I brought the idea up with my wife last night.....ya know what she said when I told her I wanted to hide it behind the couch. She said......."That sounds like a good idea". I had to take a NITRO, and go to UrgentCare for some Oxygen. What in Helsinki is going on when your Wife agree's the living room is a good place for a Retired Marine Grunt to play with toys.


----------



## slotcarman12078 (Oct 3, 2008)

Hey, at least she's working with ya!! :thumbsup::thumbsup:


----------



## RjAFX (Oct 26, 2014)

slotcarman12078 said:


> Hey, at least she's working with ya!! :thumbsup::thumbsup:


I think she's on drugs.....lol

Anyone know the outside diameter of the JelClaws for the Tomy Turbo/SRT?


----------



## slots-n-stuff (Oct 18, 2006)

RjAFX said:


> I think she's on drugs.....lol
> 
> Anyone know the outside diameter of the JelClaws for the Tomy Turbo/SRT?


OD .45"


----------



## RjAFX (Oct 26, 2014)

slots-n-stuff said:


> OD .45"


ThanksBrother

Purdy tall ..... was hoping for .440-.446 to help the GrandKids out a bit more, oh and me too. I picked up a few TriPower's. I hope that, and tires does the trick for the littlest one.

I think the reason Jeni thought mounting a folding track to the living room wall behind the couch was a good idea.....is because I sold one of my car's, and told her to get new flooring through out, and buy paint. Told her she would have to "help" me do the painting. I have a feeling she'll ask for some extra cash for new a new living room set. That's ok, I get a set-up "INSIDE" the house.


----------



## slotcarman12078 (Oct 3, 2008)

Wow!!High price to pay, but still worth it!! Hope it all works out great! :thumbsup::thumbsup:


----------



## RjAFX (Oct 26, 2014)

slotcarman12078 said:


> Wow!!High price to pay, but still worth it!! Hope it all works out great! :thumbsup::thumbsup:



Guess she means it. She got home from work, 20 mins later the flooring company was here. New carpet gets rolled down monday.


----------



## RjAFX (Oct 26, 2014)

The new carpet is in and, I set up a track yesterday for my Granddaughter and myself. Added JelClaws to the stock SGplus cars, they worked out ok for the money. Didnt have pull, and repress wheels, didn't have to glue or silicone tires on. Yep, these JelClaws work ok. They'd be a heck of a lot better at .440......


----------



## RjAFX (Oct 26, 2014)

PS: Bought another 15 pairs. 10pr Turbo etc, 5 pair SG+. They are for sale everywhere, price is ok, and I know the size mounted. 

I only use BLACK tires, not easy finding multiple sized black tires.

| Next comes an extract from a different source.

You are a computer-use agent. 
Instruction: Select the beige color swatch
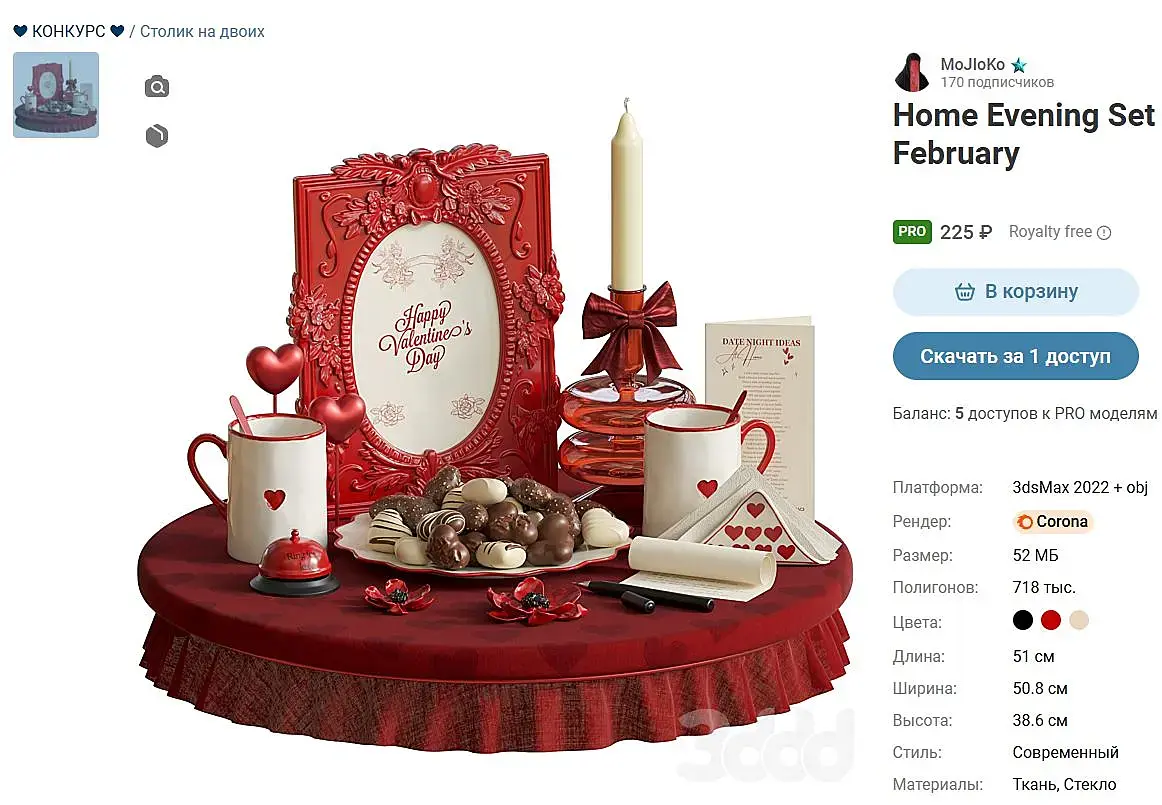click(1079, 620)
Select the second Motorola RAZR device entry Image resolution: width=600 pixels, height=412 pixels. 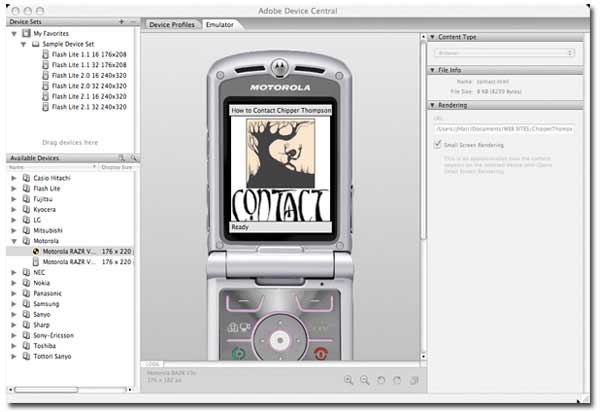point(68,262)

I'll do my best in finding tires I can size and silicone myself.


----------



## Dragula (Jun 27, 2003)

bearsox said:


> *You had asked IF anyone else made a good yet less costly silicone over sponge tire in increments ? Well one of the very best around and at a fair cost is my pal Slade Brown ! Slade has made tires for years and has done runs for Harden Creek , Riggen Cars and Lucky Bob ! A great guy and super knowledgeable ! You can email him here and see what he can do for you ... *[email protected]*net** Oh and tell him Dennis / Bear sent ya ! *
> 
> *Bear :wave:*


Slade makes a great tire!I had a fray racer in cali doing custom tires for a while,everything from o-gauge to tjet wheels,some of the best I have ever used.The gel claws I have used loaded up too fast and made the car feel unpredictable.As far as mass produced I like heisters.
Christian


----------



## brownie374 (Nov 21, 2007)

I agree with Chris the Gel Claws picked up dirt on a clean track and got loose after a few laps,atlest with a tuff ones style tjet.Heister makes a nice tire as does Dennis(bear sox) at Balls out Racing.


----------



## RjAFX (Oct 26, 2014)

Thanks Gents......I'll look for more info on Heister push-ons. Silicone covered I "may" just stay away from for now just because of cost, and longevity. I have 20-22 sets in the .434-450 range. I need push on's for the Grandkids, want stuff that'll last, and would like them to be .434-444 mounted diameter. That way the kids can handle the SG+ cars, and have fun. Oh and I don't have buy magnets, rebuild tires, spend a crap load for the 5 GrandSon's and my GrandDaughter.

Shim the magnets, swap to the Turbo/SuperTurbo axle wheel set, push on some .434-444 tires and send them on their way ....


----------